BEGIN DATA TO EXAMINE

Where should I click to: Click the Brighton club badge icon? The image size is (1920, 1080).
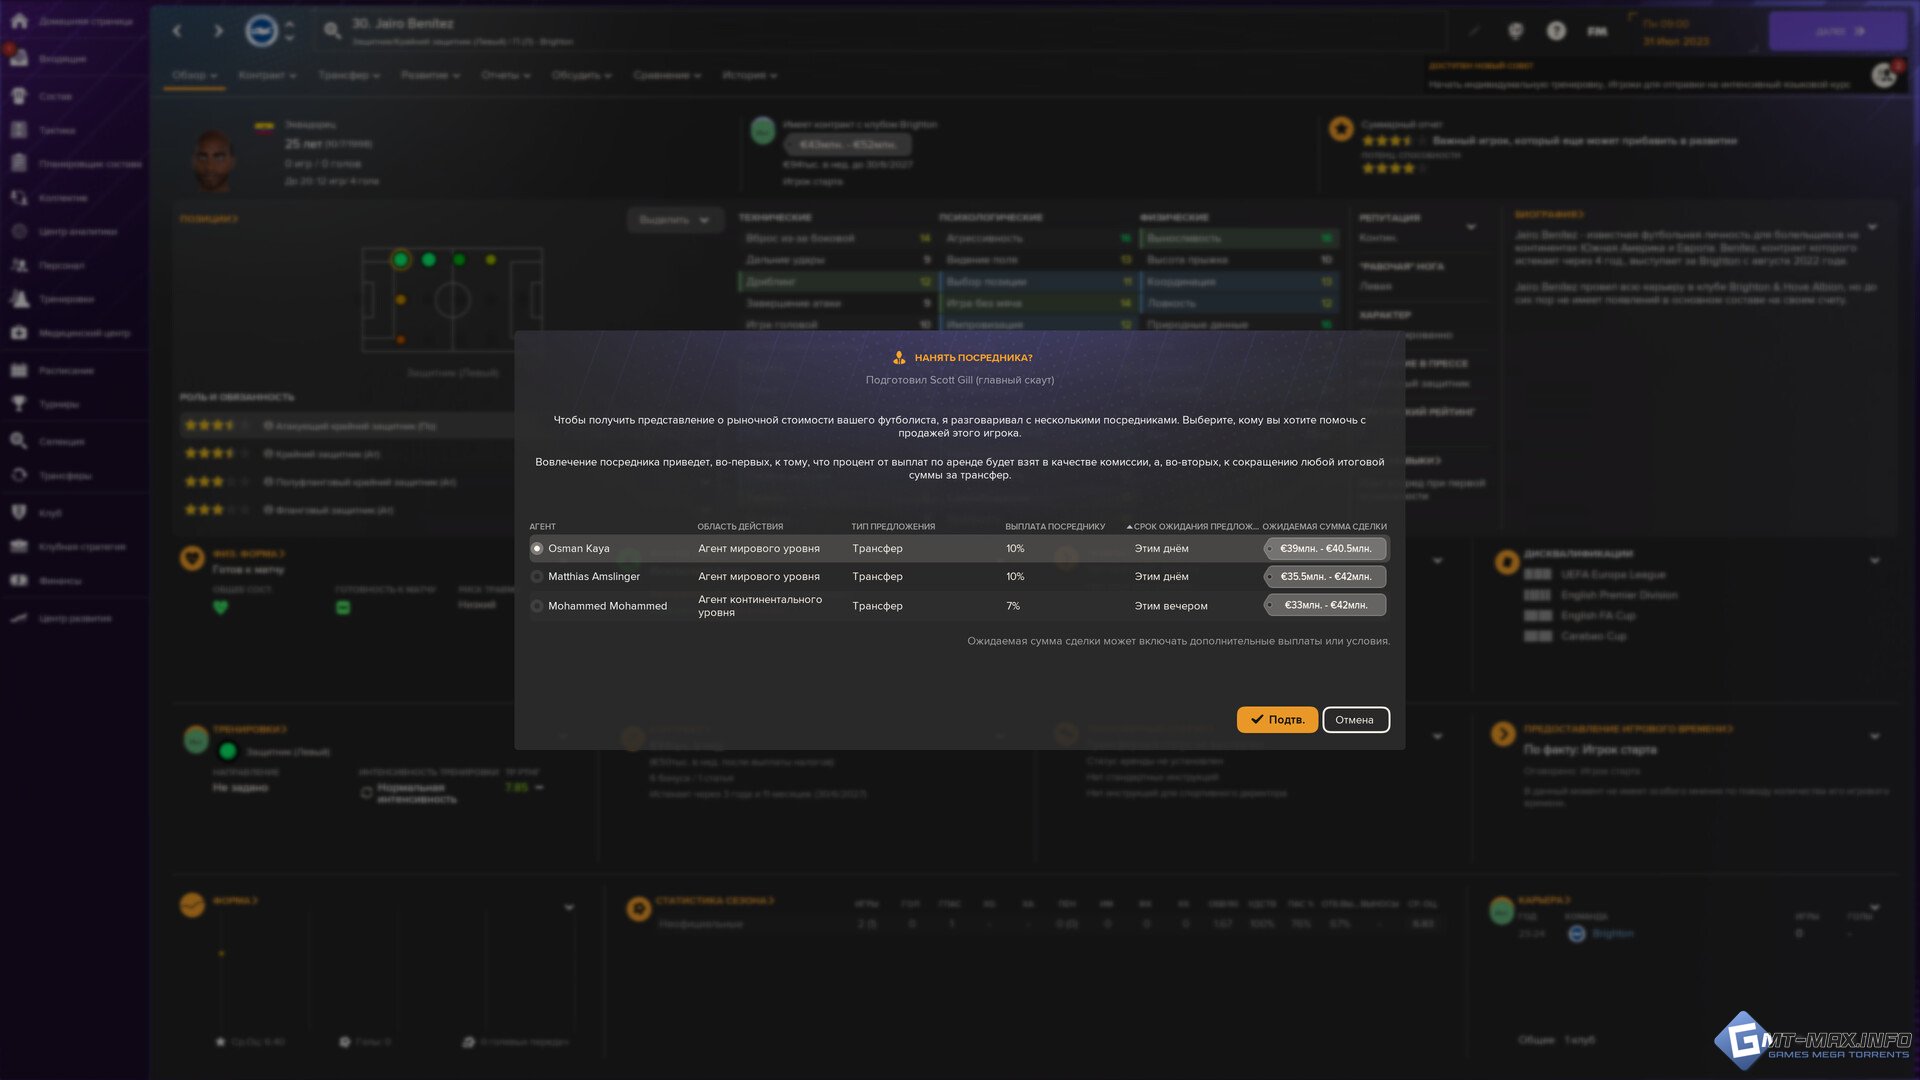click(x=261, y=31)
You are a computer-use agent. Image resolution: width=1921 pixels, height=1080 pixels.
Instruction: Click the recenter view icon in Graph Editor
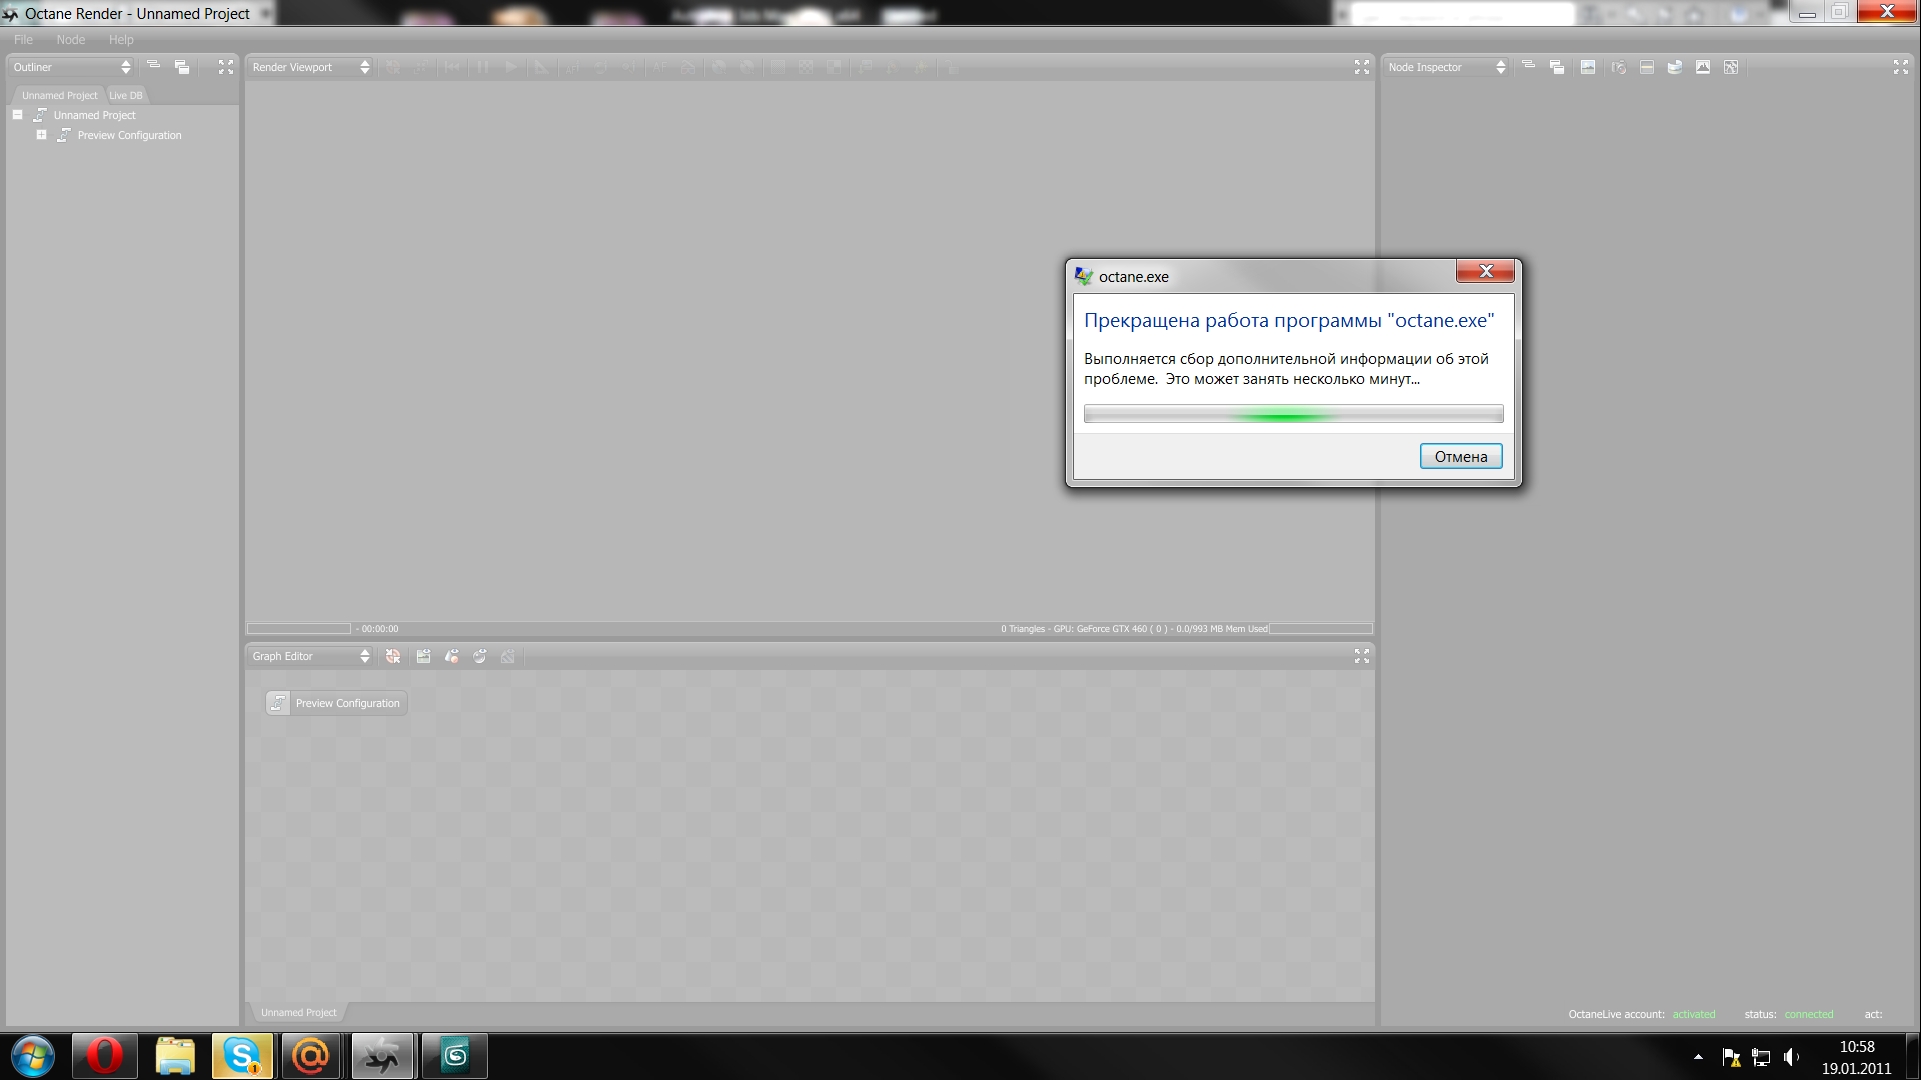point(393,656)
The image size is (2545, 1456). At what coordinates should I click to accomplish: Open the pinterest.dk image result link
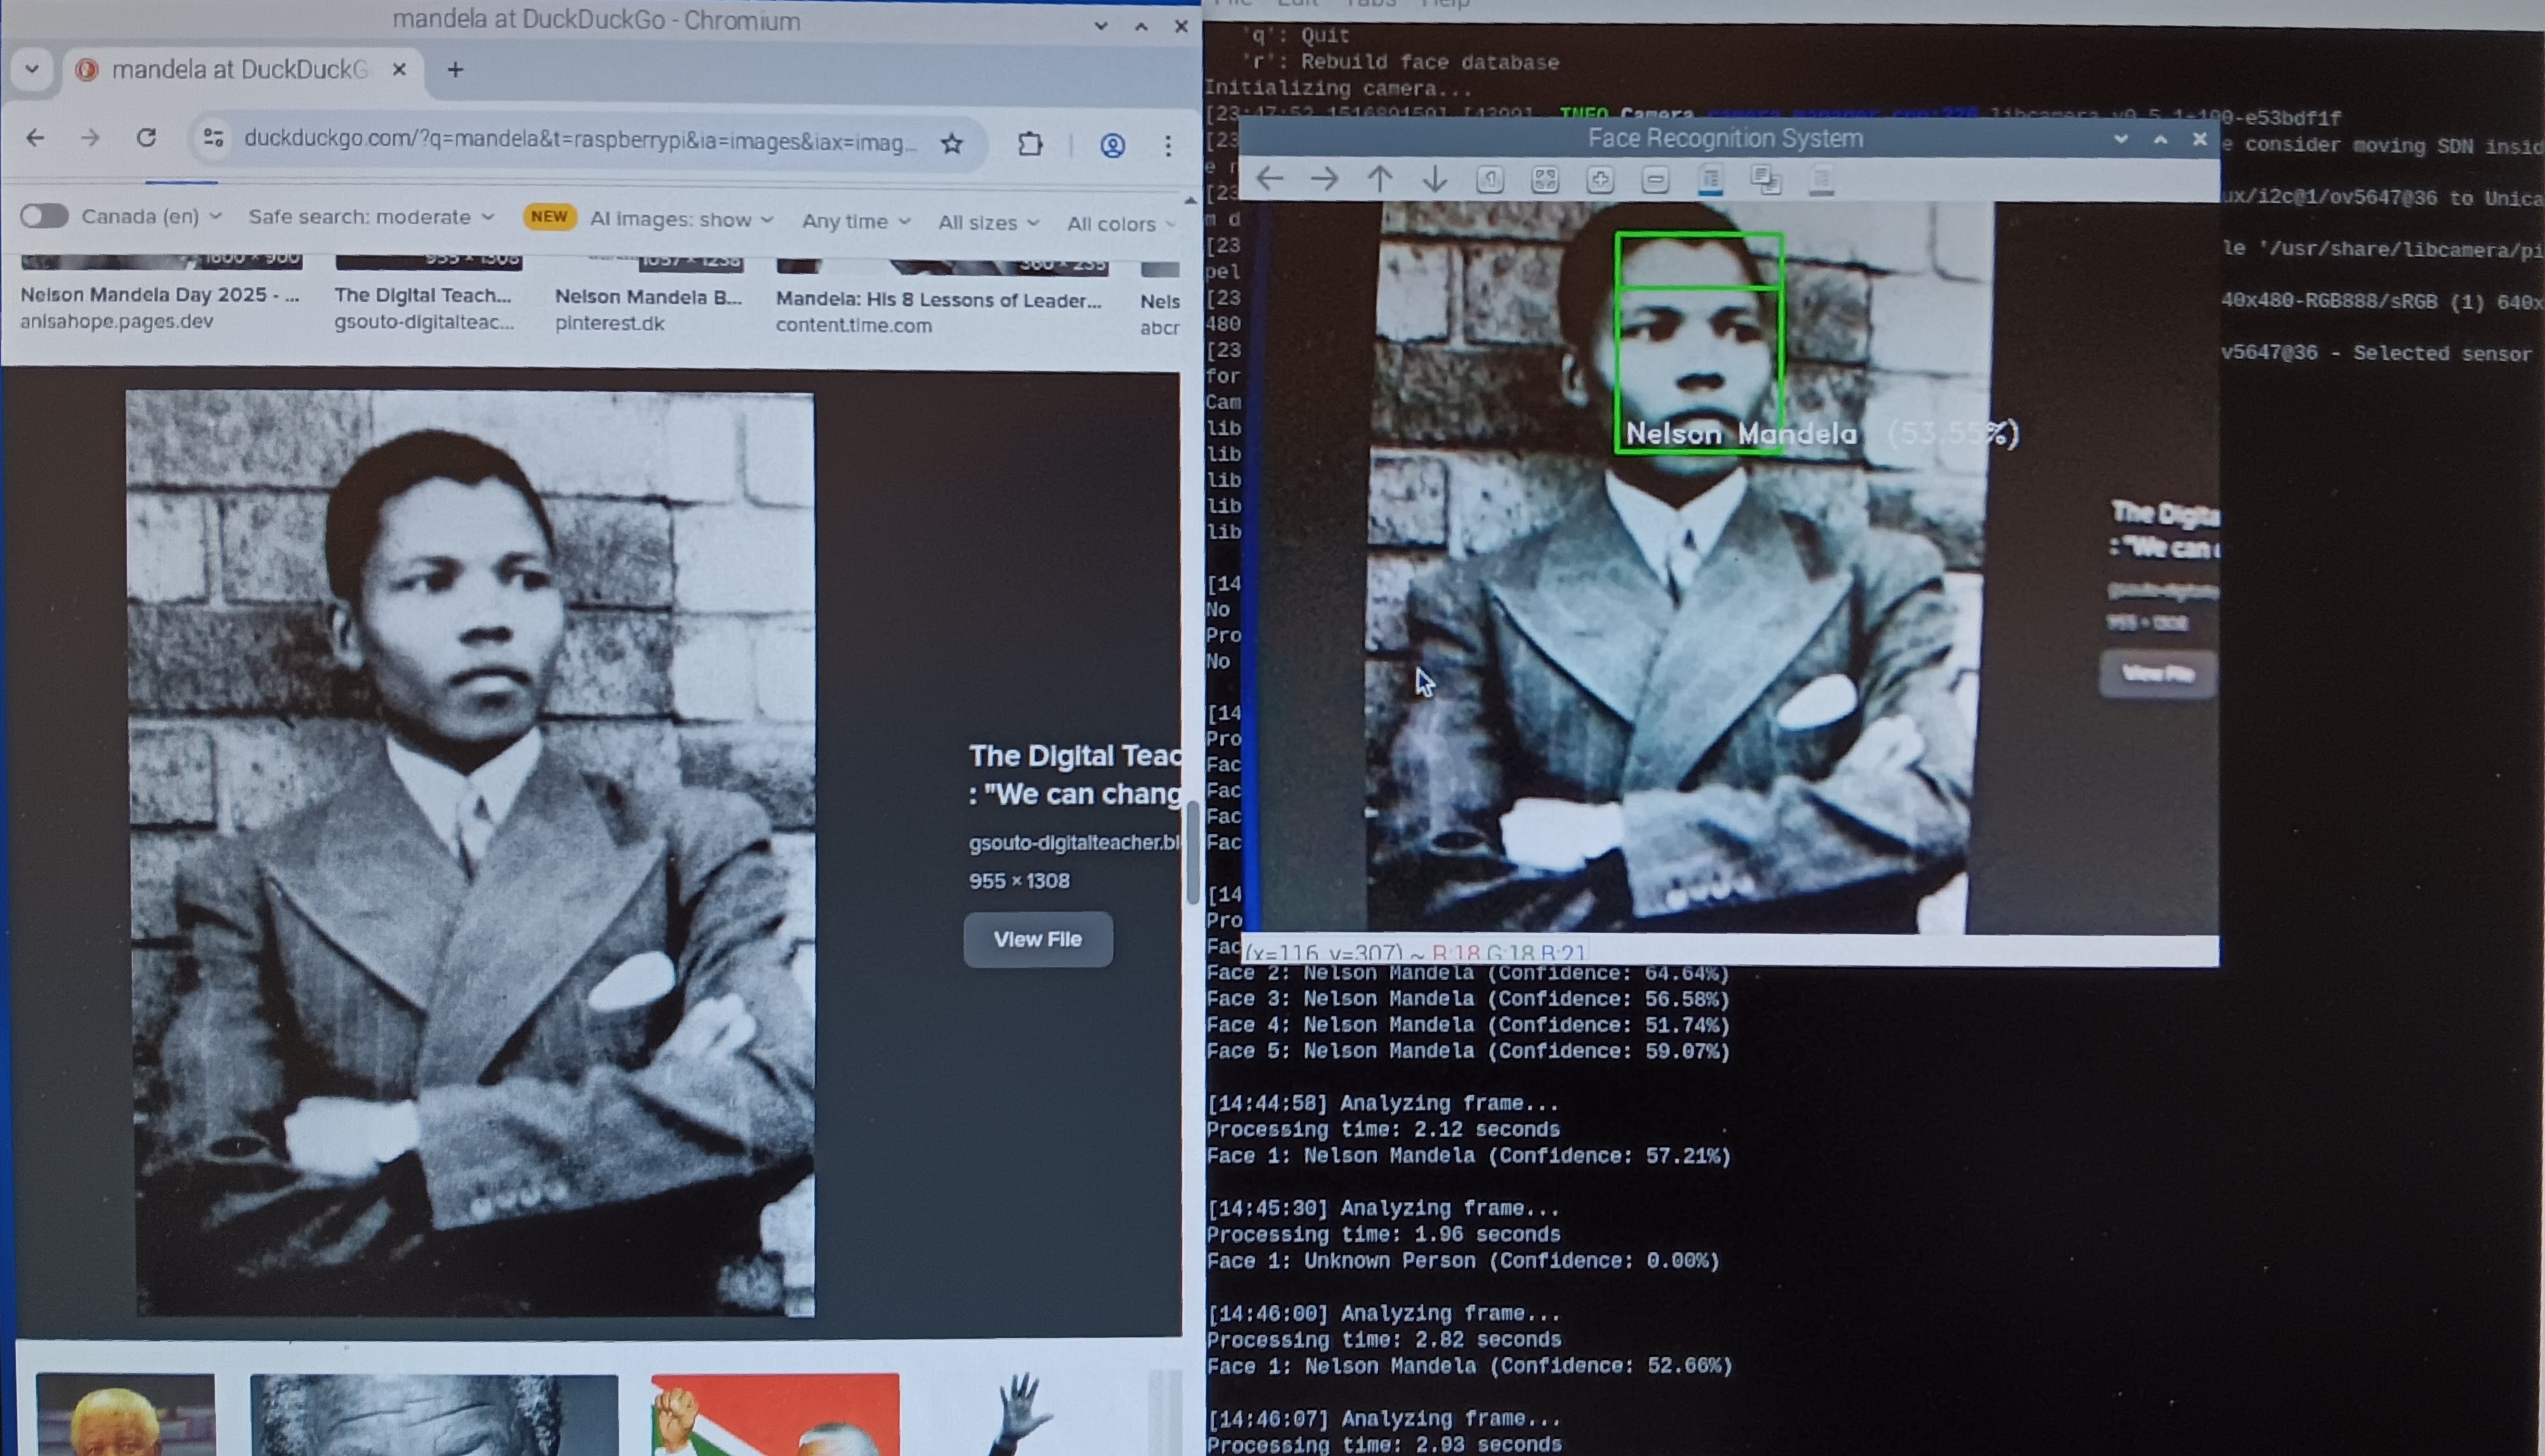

END DATA TO EXAMINE

EXERCISE GOAL -
Hand over the entries again, exactly as written and without the pictures.

EXERCISE RESULT -
Where should I click to: Click the Brighton club badge icon? The image size is (1920, 1080).
click(x=261, y=31)
You are a computer-use agent. Image resolution: width=1921 pixels, height=1080 pixels.
Instruction: Click the recenter view icon in Graph Editor
point(393,656)
The image size is (2545, 1456). At what coordinates should I click to accomplish: Open the pinterest.dk image result link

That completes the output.